Treachery. Buck-passing. Dirty tricks. QUENTIN LETTS reveals why, as a daily observer of the Commons bear pit, I find the Easter story so timeless and compelling

This Easter Sunday, before pouncing on the chocolate eggs, let us imagine the scene in Jerusalem almost 2,000 years ago.

A 24-hour storm hit the city, following the crucifixion of three prisoners, including Jesus of Nazareth, a popular preacher who had attracted a following among the working-class people of Galilee.

After the storm, an army messenger rushed to Pontius Pilate, the Roman governor of Judaea, with news that Jesus’s tomb was found empty and there were reports of sightings claiming he was alive.

Pilate, alarmed by the news, questioned the situation and ordered increased security at the city gates while informing King Herod of the need to maintain order and prevent any potential unrest in the streets.

‘Yes, Governor,’ said the courier, and as he left the room he raised his eyebrows to the heavens. Someone had got out of bed the wrong side this morning!

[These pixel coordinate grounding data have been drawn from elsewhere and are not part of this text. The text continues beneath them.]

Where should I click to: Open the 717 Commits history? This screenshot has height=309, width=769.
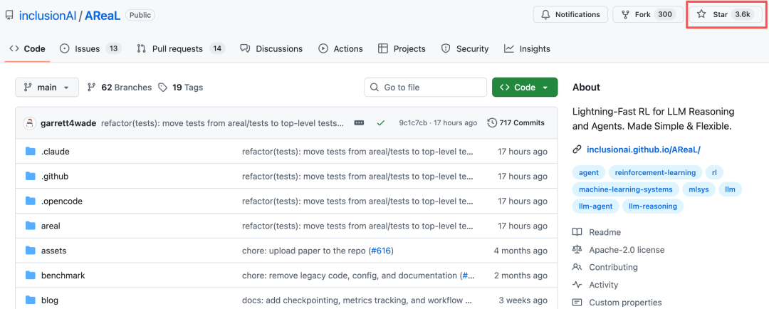[516, 123]
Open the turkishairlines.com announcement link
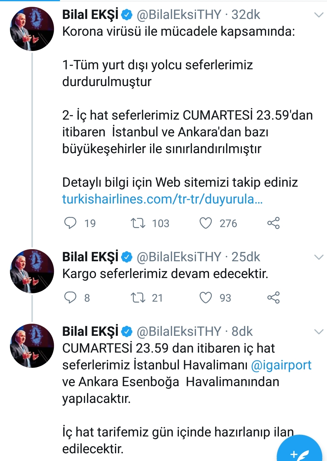327x461 pixels. (x=162, y=199)
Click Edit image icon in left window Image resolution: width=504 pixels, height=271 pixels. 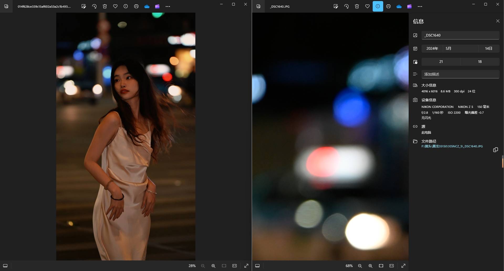[84, 6]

Far-fetched fantasy? Only up to a point. One of the reasons the Easter story is so compelling is that its news arc is thoroughly relatable. Churchgoers will tell you the important thing is that Jesus rose from the dead, and that is clearly core to Christian belief; but the events related by the New Testament have all the qualities of a classic power struggle.

As the Mail’s parliamentary sketch-writer I can attest that the ruling classes still behave as they did at the time of Jesus’s arrest. Supporting characters from the gospels may have died two millennia ago but their counterparts are very much with us in modern-day politics.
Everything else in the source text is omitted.